# Sauvegarde d'un Ipad



## stag1952 (14 Janvier 2014)

Bonjour,

Je suis nouveau sur ce forum et je viens de m'acheter un Ipad.
Je n'ai pas d'ordinateur, j'ai seulement mon Ipad.
Est-ce que je pourrais faire une sauvegarde de mon Ipad si je m'achetais le Time Capsule de Apple ?

Merci


Envoyé de mon iPad à l'aide de Forums iGeneration


----------



## ed83 (15 Janvier 2014)

Bonjour,
Pour sauvegarder ton ipad tu dois utiliser i tunes ... IOS   avec  iTunes
Pour sauvegarder ton mac tu utilise time machine ...  OSX avec time machine
La time capsule peut être utiliser par les deux avec une partition pour les datas et une partition pour time machine, ce qui va te permettre d'augmenter la capacité de ton ipad là ou se trouve ta time capsule ...
Tous tes achats sur apple store sont sauvegardés par eux même  tant que tu as tes login et password , tu ne risque rien


----------



## Gwen (15 Janvier 2014)

Non, la Time Capsule ne sauvegarde pas un iPad sans ordinateur associé.

Le mieux est de sauvegarder dans iCloud pour toi. Donc, soit prendre un abonnement iCloud (renouvelable chaque année) soit te contenter des 5Go alloués pour la sauvegarde.


----------



## Bruno de Malaisie (15 Janvier 2014)

Mon iPad a 560 Mb qui sont utilisés pour sa sauvegarde sur iCloud. 
Donc, le compte gratuit de 5 Gb est plus suffisant. 
J'ai dessus aussi mon iPhone.

# # # # #

- **CONSIGNE A**: Recopiez à l'identique tout le passage du fil sur la sauvegarde de l'iPad, depuis « Est-ce que je » jusqu'à « ed83 (15 Janvier 2014) » inclus.
- **CONSIGNE B**: Dans le fil sur la sauvegarde de l'iPad, combien d'espace iCloud Gwen dit-elle qu'on peut utiliser pour la sauvegarde sans abonnement ?

# # # # #

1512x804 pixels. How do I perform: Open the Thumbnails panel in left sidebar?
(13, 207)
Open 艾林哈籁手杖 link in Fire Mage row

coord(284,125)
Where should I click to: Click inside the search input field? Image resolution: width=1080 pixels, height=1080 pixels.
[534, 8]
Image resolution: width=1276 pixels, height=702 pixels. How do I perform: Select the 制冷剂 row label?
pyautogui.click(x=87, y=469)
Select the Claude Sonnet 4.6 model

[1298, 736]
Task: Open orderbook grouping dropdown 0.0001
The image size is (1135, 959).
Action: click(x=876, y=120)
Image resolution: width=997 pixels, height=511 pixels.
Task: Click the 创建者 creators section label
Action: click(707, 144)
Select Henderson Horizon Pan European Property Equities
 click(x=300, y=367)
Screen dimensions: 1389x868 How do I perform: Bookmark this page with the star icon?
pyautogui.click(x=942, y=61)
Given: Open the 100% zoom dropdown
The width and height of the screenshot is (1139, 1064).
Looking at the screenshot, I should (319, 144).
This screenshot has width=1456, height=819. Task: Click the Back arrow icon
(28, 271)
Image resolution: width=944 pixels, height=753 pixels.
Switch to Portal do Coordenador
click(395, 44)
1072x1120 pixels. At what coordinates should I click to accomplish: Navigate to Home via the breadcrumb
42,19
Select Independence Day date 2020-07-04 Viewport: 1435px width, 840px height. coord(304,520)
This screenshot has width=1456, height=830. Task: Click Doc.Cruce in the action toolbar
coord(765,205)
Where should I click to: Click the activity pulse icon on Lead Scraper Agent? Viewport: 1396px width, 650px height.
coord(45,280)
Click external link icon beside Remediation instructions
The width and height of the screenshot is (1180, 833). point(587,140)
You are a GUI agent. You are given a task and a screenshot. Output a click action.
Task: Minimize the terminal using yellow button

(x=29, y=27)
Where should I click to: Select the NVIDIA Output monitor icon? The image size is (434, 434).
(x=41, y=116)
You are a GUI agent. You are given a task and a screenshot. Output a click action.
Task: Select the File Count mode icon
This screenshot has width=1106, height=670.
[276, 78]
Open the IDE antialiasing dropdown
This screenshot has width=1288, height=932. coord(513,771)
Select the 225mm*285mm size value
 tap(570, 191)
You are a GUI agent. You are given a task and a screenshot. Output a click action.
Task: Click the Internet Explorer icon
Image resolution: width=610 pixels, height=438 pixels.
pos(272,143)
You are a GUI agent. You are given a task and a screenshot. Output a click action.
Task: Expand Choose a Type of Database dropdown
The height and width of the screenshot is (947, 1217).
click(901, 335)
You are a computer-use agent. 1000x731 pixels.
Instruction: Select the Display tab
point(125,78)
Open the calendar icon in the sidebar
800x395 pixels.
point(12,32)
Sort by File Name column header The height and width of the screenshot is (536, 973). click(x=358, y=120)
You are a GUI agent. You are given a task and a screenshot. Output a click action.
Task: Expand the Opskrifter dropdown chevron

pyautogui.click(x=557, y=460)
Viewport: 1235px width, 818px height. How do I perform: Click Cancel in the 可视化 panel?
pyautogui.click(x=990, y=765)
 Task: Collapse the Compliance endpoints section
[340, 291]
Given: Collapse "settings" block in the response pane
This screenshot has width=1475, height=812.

# # # # #

- **RÉPONSE DE L'EXERCICE A**:
Est-ce que je pourrais faire une sauvegarde de mon Ipad si je m'achetais le Time Capsule de Apple ?

Merci


Envoyé de mon iPad à l'aide de Forums iGeneration


----------



## ed83 (15 Janvier 2014)

- **RÉPONSE DE L'EXERCICE B**: 5 Go.